Cassandra num_tokens - is this really num_token_partitions?

Question 1

4) Partition ranges are determined by granting each node the range from their available tokens up until the next specified token.

2)Data is exchanged through gossip detailing which nodes have which tokens. This meta-data allows every node to know which nodes are responsible for which ranges. Keyspace/Replication settings also change where data is actually saved.

EXAMPLE: 1)A gets 256 ranges B gets 256 Ranges. But to make this simple lets give them each 2 tokens and pretend the token range is 0 to 30

Given tokens: A 10,15 and B 3,11 Nodes are responsible for the following ranges

(3-9:B)(10:A)(11-14:B)(15-30,0-2:A)

3)If C Joins also with 2 tokens 20,5 Nodes will now be responsible for the following ranges

(3-4:B)(5-9:C)(10:A)(11-14:B)(15-19:A)(20-30,0-2:C)

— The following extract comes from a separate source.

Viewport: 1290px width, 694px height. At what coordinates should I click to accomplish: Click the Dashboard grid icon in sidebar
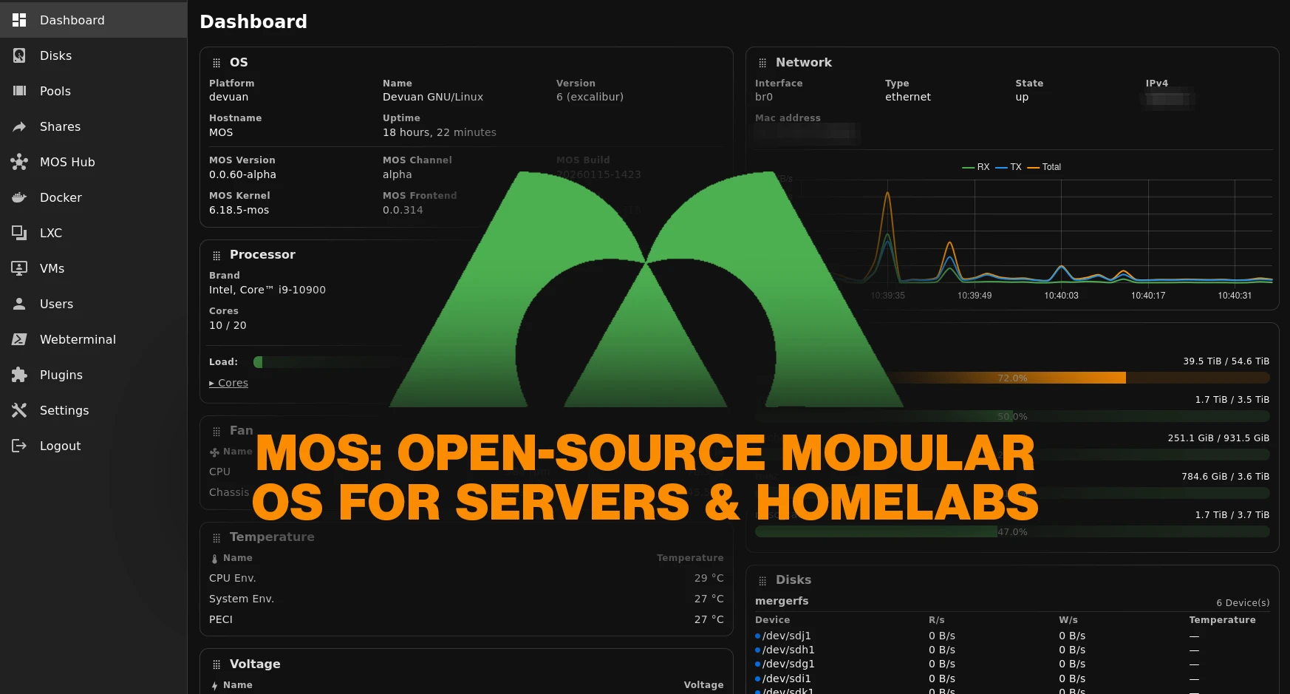(x=19, y=20)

Vnodes are powerful because now when C joins the cluster it gets its data from multiple nodes (5-9 from B and 20-30,0-2 from A) sharing the load between those machines. In this toy example you can see that having only 2 tokens allows for some nodes to host the majority of the data while others get almost none. As the number of Vnodes increases the balance between the nodes increases as the ranges become randomly subdivided more and more. At 256 nodes you are extremely likely to have distributed an even amount of data to each node in the cluster.

For more information VNodes: http://www.datastax.com/dev/blog/virtual-nodes-in-cassandra-1-2

Question 2

Also RussS answer is correct, I think it's difficult to follow.

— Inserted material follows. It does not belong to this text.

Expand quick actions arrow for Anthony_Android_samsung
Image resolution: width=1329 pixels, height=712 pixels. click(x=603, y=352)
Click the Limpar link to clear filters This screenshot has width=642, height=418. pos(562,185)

The idea is not so much the token allocation, because that's the technical mean used by Cassandra for the concept of distributing access to the data.

What's important are the replication factor and the ring to understand how this is meaningful.

The way the replication works is by copying the data of a node on the next two. So if you're on node A, the data assigned to A is replicated on B and C. The data assigned to B, is replicate on C and D, and so on.

If you have just 3 nodes and a replication of 3, it does not make any difference.

If you have 100 nodes, a replication of 3 and num_tokens: 1, then exactly 3 nodes replicate the data they are assigned and that's always the entire set of data of a node. In our example above, that means all the data A is assigned can be read from A, B, or C and only those three nodes. So if you are trying to load that specific data often and the rest not so often, your cluster is going to be rather unbalanced.

With v-nodes, the data is broken up in sub-partitions. One computer represents many virtual nodes. So old computer A may now represent A, D, G, J, M assuming a num_tokens: 5.

Next we have the ring. When building the ring, the computers will connect between each others in such a way that the same computer doesn't connect to itself (A won't talk to D directly and vice versa.)

Now, it means that one physical computer is going to be connected to num_tokens × replication_factor - 1 other computers. So with num_tokens set to 5 and a replication of 3, you are going to be connected to 10 other computers. This means the load is going to be shared between 10 computers instead of 3 (as the replication factor would otherwise imply.)

So with 16 nodes, a num_tokens: 256 and replication: 3, it would be a strange setup since it would imply that all the nodes are connected 512 times between each others. That being said, having to change the num_tokens later can take a little time for the cluster to adjust to the new value. Especially if you have a large installation. So if you foresee having a large number of nodes, a rather large num_tokens is a good idea from the start.

As a side effect, it will also distribute the data between various tables (files) on each node. That can also help finding data faster. It is actually suggested that you use a larger number of instances (16 to 64) whenever you create an Elassandra cluster to ease the search.

Question 3

At 256 nodes you are extremely likely to have distributed an even amount of data to each node in the cluster.

Unless of course it's not. Random Vnode token range allocation has nothing to do with balanced load. Balanced load is token range ENGINEERED to be balanced, not guessed.

Then there are the bugs in token range allocation CASSANDRA-6388 and CASSANDRA-7032 neither one fixed in any cluster running in production today. Then there are the major problems with 256 VNODE clusters and trying to rebuild them or back them up which is impossible, literally.

Rebuilds and recoveries take WEEKS. And just try running hadoop against vnodes in production. Give up an engineered token range cluster for VNODE hail mary's at your peril.